Four years ago, when Clinton was still the secretary of state, she exploded at staffers in an email regarding the suggestion to replace the terms “mother” and “father” on passports with “parent one” and “parent two,” to reflect non-traditional families.

Not only did Clinton have a fit, she also refused to defend the plans to the right-wing opposition.

“I’m not defending that decision, which I disagree  and knew nothing about, in front of this Congress,” she wrote. “I could live w letting people in nontraditional families choose another descriptor so long as we retained the presumption of mother and father. We need to address this today or we will be facing a huge Fox-generated media storm led by [Sarah] Palin et al.”

The email, sent to top aides Cheryl Mills and Jake Sullivan, was quickly responded to by Mills, who promised she would be “reaching out to folks to find out.”

Days later, the new gender-neutral labels were dropped from all passport applications.

Clinton has previously received criticism for her intense opposition to gay marriage up until 2013, when her views suddenly changed.

Recently, Taylor Branch, a close friend of Bill Clinton’s, recounted a conversation where the former president explained that his wife experienced discomfort around gay people.

Branch recalled Bill Clinton saying Hillary was not “comfortable around gay people who were kind of acting out, or pushing her to the limit.
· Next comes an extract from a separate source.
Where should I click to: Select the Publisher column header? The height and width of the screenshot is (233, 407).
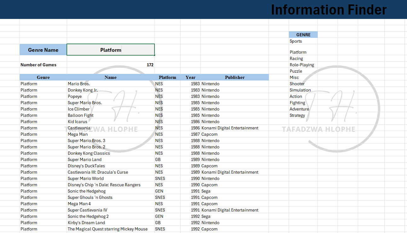[x=235, y=77]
She did have general discomfort.”

Branch also recalled Bill explaining that the 2016 Democratic frontrunner had a “general discomfort” with gay-rights issues and was “really a little put off by some of this stuff.”

In contrast, the race’s second place contender, Bernie Sanders, has a long history of defending gay rights, even declaring a gay pride day during his time as the mayor of Burlington, Vermont, in 1983 — 32 years before SCOTUS would make its federal ruling on gay marriage.

He also voted against the Defense of Marriage Act in 1996, which defined marriage as “a legal union between one man and one woman,” and gave states the right to refuse to recognize gay marriages performed in other states.

“Back in 1996, that was a tough vote,” Sanders told the The Hill. “Not too many people voted against it, but I did.”